■ Task statement ■
Copy out everything from the line containing "This screenshot has width=1993, height=1318." down to the line containing "should pyautogui.click(x=574, y=582).", keeping both of those lines and changing nothing.

— START Dataset entries —

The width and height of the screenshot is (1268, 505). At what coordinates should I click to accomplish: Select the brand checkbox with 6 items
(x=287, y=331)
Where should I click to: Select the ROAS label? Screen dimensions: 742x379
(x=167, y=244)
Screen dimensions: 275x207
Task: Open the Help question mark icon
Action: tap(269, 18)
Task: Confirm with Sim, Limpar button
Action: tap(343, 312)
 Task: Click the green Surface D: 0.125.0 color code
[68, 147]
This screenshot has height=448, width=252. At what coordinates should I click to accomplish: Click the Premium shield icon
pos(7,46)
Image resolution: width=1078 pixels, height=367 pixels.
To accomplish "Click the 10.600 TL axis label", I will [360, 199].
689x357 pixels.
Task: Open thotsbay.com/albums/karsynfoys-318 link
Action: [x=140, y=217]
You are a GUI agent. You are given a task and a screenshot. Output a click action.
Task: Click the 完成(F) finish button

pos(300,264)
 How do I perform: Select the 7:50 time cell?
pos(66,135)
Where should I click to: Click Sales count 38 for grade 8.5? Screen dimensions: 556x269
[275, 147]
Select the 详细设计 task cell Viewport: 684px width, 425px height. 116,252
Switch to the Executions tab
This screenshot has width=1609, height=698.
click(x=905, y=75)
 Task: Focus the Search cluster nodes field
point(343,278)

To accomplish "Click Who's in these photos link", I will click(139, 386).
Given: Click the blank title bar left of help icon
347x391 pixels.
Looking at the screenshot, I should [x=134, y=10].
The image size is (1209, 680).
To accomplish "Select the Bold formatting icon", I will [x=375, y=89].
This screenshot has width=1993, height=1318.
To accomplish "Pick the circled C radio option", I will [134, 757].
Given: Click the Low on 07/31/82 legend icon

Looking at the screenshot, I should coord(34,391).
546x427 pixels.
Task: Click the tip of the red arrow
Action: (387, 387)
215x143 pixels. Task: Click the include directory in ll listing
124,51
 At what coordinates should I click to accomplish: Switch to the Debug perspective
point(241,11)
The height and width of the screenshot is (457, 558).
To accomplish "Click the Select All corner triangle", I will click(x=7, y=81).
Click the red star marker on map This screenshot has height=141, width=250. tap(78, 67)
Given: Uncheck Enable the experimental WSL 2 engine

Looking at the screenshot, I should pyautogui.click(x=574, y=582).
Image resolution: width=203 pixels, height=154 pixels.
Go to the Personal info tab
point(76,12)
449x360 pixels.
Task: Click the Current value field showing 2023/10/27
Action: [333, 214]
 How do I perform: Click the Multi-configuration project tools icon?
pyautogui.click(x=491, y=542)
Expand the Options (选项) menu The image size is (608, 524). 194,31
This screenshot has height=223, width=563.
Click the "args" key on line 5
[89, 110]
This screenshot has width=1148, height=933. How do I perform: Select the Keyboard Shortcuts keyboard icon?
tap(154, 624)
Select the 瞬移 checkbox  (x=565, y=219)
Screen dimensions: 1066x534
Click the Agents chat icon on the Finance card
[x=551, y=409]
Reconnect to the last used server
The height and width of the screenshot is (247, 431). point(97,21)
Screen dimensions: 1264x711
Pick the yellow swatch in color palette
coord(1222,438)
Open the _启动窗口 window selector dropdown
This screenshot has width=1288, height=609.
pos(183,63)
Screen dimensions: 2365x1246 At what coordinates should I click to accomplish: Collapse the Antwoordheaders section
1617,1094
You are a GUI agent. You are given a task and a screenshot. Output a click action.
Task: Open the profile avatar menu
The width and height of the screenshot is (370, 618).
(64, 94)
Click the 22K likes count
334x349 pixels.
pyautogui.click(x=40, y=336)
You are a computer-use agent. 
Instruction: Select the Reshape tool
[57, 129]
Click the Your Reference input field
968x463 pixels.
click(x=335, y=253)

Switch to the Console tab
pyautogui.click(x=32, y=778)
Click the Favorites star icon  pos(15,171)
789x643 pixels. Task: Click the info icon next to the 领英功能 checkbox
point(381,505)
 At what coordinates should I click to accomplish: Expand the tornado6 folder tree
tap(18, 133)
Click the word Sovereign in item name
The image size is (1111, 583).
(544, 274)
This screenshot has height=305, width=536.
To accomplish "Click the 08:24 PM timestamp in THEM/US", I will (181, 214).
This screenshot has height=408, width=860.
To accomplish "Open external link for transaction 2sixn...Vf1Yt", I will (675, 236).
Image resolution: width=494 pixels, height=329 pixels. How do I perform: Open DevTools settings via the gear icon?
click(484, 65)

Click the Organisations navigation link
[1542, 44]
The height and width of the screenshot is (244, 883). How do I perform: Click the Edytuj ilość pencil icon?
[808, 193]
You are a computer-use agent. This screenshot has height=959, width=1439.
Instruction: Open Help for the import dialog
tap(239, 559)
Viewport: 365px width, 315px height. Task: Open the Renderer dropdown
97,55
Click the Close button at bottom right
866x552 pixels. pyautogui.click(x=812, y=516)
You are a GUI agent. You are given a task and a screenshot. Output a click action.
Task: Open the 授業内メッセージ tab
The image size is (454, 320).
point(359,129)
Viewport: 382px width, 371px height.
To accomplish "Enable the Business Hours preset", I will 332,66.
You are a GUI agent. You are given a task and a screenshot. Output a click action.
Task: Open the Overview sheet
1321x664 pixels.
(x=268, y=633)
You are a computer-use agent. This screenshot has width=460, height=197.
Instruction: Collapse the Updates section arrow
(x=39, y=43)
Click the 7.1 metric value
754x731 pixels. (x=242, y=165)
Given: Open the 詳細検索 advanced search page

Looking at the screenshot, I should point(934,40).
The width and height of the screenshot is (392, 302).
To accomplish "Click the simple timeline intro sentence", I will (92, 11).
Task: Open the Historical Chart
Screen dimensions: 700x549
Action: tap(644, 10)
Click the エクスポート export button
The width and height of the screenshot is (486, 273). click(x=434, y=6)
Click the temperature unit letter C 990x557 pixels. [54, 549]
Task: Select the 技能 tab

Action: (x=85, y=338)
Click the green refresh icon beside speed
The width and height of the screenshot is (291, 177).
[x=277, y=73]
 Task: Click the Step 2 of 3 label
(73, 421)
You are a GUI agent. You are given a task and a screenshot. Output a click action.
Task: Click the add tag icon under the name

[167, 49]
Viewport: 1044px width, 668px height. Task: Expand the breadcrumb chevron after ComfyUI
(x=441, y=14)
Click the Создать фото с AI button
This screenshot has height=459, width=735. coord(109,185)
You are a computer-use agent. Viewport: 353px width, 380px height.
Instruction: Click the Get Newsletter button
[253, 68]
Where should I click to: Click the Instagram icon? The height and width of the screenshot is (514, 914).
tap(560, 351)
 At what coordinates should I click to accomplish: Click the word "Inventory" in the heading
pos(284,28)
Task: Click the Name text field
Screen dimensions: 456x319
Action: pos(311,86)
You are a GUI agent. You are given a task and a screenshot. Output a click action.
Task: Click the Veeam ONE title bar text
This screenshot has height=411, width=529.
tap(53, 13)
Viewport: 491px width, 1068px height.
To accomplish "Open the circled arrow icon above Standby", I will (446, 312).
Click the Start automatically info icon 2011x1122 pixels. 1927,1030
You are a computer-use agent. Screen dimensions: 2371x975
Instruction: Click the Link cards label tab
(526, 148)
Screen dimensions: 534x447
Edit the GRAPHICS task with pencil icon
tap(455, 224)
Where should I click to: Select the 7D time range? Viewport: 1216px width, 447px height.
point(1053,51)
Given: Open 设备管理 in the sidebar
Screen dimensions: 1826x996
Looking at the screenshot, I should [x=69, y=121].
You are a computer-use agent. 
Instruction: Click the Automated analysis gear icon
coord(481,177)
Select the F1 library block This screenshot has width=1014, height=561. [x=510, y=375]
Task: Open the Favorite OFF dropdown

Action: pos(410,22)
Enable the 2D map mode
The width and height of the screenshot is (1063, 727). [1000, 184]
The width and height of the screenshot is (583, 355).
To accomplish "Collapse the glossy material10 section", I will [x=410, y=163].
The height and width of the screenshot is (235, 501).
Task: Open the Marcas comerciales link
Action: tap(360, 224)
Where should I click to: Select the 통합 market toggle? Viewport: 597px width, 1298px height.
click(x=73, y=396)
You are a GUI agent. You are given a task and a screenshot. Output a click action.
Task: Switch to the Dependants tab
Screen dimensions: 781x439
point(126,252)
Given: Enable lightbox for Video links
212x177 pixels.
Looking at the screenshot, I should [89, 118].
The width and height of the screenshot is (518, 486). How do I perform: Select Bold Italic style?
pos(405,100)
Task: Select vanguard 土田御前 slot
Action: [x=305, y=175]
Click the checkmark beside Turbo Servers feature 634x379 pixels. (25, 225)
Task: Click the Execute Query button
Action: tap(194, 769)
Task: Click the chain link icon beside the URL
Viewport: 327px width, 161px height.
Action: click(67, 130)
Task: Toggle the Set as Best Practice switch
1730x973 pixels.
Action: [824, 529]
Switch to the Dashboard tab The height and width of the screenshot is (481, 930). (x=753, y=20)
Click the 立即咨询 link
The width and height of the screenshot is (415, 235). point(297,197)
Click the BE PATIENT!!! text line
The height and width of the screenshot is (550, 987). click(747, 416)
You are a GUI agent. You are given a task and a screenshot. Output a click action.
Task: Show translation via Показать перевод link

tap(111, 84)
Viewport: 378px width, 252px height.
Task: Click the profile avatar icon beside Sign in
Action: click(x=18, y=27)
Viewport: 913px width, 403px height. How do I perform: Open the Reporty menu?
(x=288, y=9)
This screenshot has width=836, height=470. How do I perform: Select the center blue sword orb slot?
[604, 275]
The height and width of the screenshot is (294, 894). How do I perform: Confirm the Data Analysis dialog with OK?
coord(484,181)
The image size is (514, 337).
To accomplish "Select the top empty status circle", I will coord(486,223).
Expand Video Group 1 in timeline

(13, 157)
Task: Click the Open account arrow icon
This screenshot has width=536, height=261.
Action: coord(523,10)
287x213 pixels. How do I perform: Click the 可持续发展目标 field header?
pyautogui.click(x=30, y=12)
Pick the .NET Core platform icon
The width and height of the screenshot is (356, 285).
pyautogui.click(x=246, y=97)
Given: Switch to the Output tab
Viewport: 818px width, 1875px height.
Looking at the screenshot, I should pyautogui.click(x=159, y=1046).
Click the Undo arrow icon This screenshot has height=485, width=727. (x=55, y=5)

— END Dataset entries —

■ Exercise response ■
This screenshot has width=1993, height=1318.
To accomplish "Pick the circled C radio option", I will [134, 757].
Given: Click the Low on 07/31/82 legend icon

Looking at the screenshot, I should coord(34,391).
546x427 pixels.
Task: Click the tip of the red arrow
Action: (387, 387)
215x143 pixels. Task: Click the include directory in ll listing
124,51
 At what coordinates should I click to accomplish: Switch to the Debug perspective
point(241,11)
The height and width of the screenshot is (457, 558).
To accomplish "Click the Select All corner triangle", I will click(x=7, y=81).
Click the red star marker on map This screenshot has height=141, width=250. tap(78, 67)
Given: Uncheck Enable the experimental WSL 2 engine

Looking at the screenshot, I should pyautogui.click(x=574, y=582).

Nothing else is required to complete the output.